> REQUIRED ACTION
Gather the lines below that include the string "agent", copying each in full.

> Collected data
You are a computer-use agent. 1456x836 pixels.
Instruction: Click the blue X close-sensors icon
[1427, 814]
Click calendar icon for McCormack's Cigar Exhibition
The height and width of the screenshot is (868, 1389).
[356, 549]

==

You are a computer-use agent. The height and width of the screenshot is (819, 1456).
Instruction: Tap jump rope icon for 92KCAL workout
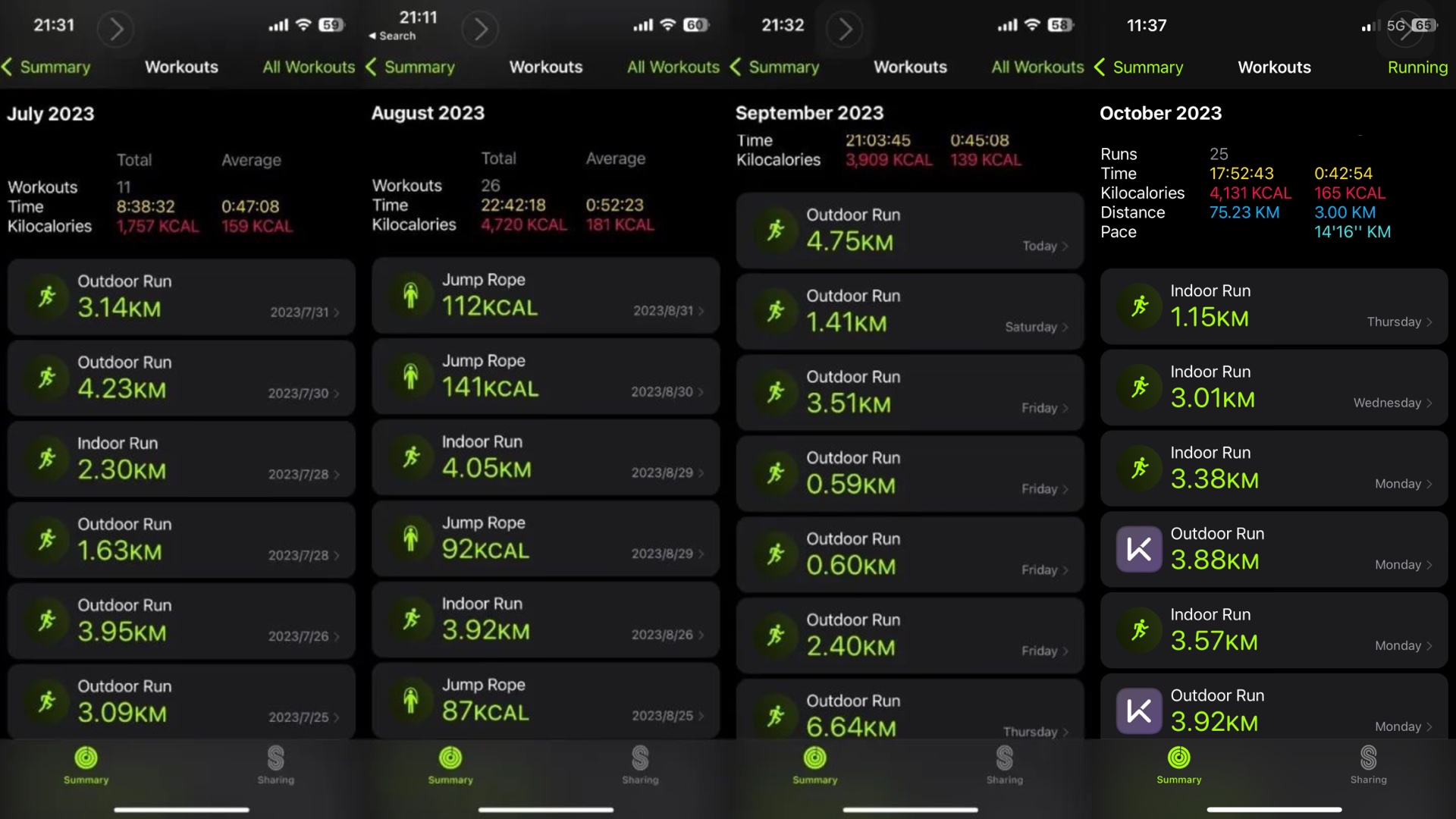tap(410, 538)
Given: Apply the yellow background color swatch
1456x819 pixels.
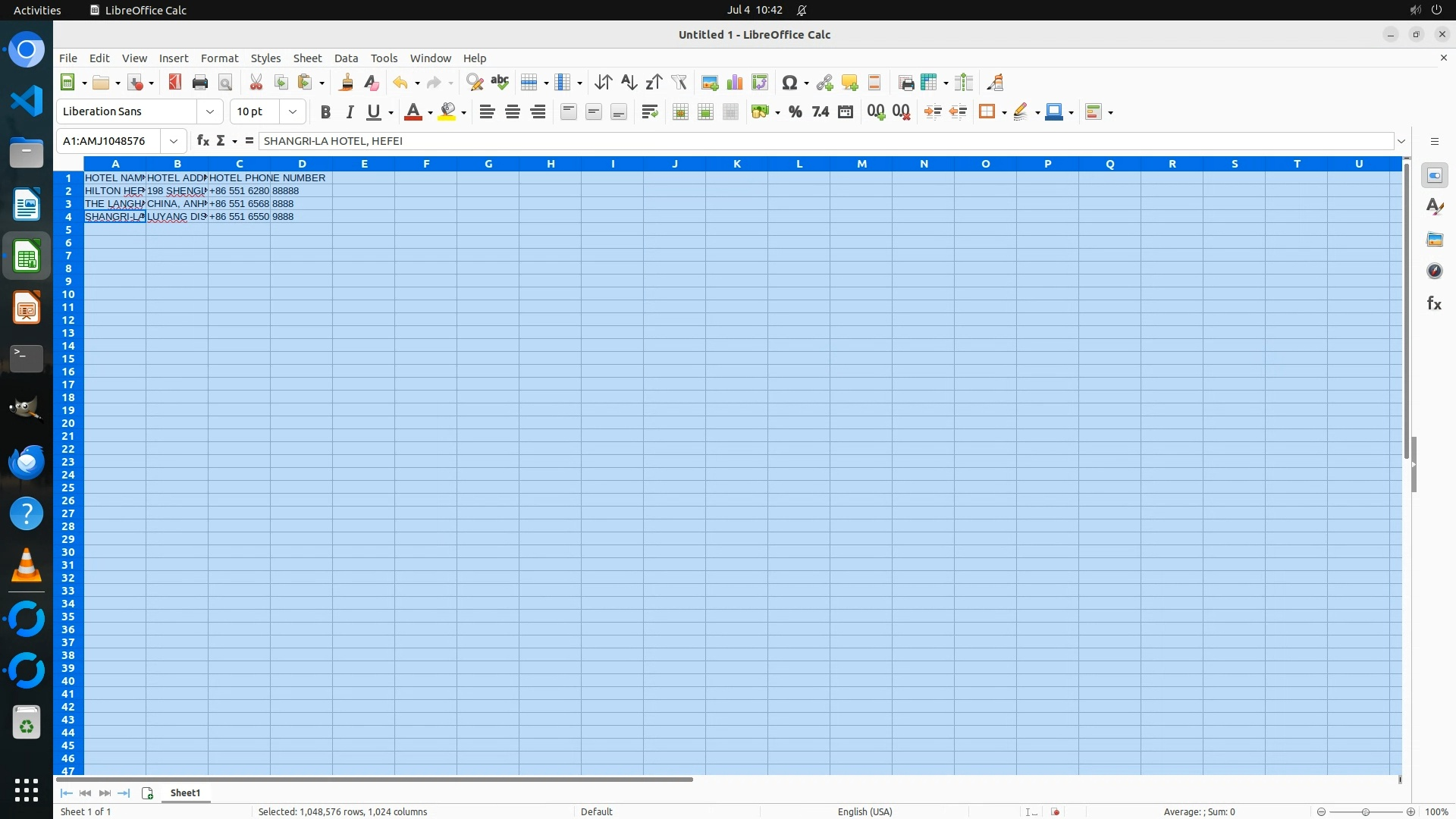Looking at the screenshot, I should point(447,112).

> YOUR RESPONSE
You are a computer-use agent. 1456x836 pixels.
You are a computer-use agent. The height and width of the screenshot is (819, 1456).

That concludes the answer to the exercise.